Plaisante soirée en ouverture de la saison 2018-2019 que ce Misanthrope donné par le Collectif Artistique dirigé par Rodolphe Dana. Les vers sonnent sans trébucher et la modernité du propos éclate à chaque scène : les rivalités de Cour font écho à celles de nos politiques pour lesquels basses flatteries et fielleuses indiscrétions sont de rigueur tandis que les portraits charges de la perfide Célimène évoquent le bashing qui se joue régulièrement sur nos réseaux sociaux...
C'est un bonheur d'applaudir la toujours convaincante Émilie Lafarge qui donne une Célimène faussement superficielle : on devine sous la poudre, maquillage de rigueur derrière lequel elle soustrait ses véritables sentiments, une jeune femme passionnée, perdue dans une société du paraître. Rodolphe Dana ne tient pas suffisamment son Alceste sur la longueur pour le rendre fascinant : son jeu bigarré hésite entre retenue pleine de morgue et bonhomie pateline (contresens évident) voire agitation hystérique.

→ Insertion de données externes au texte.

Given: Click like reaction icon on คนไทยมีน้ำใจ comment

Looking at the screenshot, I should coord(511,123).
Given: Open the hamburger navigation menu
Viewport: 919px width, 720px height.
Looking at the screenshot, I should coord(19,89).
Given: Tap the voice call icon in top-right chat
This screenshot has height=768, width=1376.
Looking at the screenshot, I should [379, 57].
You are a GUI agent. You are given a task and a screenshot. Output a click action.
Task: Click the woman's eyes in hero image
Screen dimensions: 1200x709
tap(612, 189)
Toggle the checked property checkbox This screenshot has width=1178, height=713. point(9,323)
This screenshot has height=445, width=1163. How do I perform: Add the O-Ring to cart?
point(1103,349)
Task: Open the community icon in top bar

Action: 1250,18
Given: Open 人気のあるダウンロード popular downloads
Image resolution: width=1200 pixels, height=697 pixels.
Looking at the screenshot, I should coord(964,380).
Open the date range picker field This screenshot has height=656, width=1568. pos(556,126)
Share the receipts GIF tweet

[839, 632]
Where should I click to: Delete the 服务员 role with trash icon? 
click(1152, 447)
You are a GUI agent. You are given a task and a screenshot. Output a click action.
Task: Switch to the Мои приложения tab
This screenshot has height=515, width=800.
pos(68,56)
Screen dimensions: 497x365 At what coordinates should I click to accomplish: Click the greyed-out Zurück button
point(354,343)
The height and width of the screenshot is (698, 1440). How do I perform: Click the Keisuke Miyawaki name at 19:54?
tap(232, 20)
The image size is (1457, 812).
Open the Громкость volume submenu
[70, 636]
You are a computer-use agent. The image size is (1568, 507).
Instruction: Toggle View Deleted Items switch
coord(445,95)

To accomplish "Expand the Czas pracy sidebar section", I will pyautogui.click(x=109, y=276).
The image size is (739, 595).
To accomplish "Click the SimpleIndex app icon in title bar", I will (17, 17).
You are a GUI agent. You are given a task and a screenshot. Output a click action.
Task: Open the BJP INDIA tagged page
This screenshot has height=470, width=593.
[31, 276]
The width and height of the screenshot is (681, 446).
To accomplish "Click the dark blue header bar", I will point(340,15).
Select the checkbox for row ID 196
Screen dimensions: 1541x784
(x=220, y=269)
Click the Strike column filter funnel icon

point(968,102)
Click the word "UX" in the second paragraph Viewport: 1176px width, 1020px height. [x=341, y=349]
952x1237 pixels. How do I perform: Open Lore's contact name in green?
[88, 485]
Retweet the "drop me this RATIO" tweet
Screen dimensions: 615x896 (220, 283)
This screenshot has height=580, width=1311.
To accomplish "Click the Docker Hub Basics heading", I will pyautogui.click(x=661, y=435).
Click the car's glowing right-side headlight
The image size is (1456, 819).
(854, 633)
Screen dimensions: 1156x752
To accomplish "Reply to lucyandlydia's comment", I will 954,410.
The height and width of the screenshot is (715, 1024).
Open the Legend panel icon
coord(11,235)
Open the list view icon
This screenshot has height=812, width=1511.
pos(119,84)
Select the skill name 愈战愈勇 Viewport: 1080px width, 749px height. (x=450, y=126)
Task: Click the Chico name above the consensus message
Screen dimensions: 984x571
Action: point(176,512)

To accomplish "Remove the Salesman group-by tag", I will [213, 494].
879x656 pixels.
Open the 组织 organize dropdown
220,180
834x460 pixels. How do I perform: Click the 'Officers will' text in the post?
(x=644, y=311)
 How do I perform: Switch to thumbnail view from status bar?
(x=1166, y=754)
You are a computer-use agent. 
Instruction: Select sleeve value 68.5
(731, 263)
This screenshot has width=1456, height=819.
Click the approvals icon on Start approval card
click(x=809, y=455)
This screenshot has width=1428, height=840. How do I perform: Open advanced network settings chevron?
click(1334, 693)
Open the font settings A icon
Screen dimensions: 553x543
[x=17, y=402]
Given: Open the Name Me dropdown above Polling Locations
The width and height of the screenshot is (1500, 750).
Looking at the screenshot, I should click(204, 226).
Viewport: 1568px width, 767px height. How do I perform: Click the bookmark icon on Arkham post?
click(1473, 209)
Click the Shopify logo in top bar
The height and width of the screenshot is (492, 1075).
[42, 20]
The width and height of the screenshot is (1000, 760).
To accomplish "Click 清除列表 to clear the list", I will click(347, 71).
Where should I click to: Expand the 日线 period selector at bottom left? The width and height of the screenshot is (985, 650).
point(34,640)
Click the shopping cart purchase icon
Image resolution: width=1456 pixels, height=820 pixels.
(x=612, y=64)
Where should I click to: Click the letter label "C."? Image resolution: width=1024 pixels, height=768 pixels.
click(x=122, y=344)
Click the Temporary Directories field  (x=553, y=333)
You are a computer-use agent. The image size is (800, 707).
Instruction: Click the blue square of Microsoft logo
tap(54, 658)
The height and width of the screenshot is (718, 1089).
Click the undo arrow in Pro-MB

Histrion désopilant, Julien Chavrial croque un Oronte déjanté qui slame son sonnet avec une jubilation contagieuse cependant que le convaincant Philinte de Maxence Tual reste très sage (ce qui pourra étonner un spectateur habitué à l'applaudir dans les exubérances naturistes de ses collaborations avec Les Chiens de Navarre).
Certes, certains choix de mise en scène sont lourdingues (Célimène est-elle obligée de se recouvrir le visage de poudre blanche pour souligner sa dualité et Alceste le corps de cendres pour traduire son retrait du monde ? La belle trouvaille des petits Marquis au hammam semble gratuite...), l'Arsinoé de la pâlichonne Katja Hunsinger édulcore les scènes où elle paraît et les costumes sont dans l'ensemble hideux voire aberrants mais malgré ces massives scories qui l'émaillent, la pièce va bon train et l'on en sort satisfait de constater l'intemporalité de l'auteur et de son homme aux rubans verts.
Molière, Jeu, Set et Match...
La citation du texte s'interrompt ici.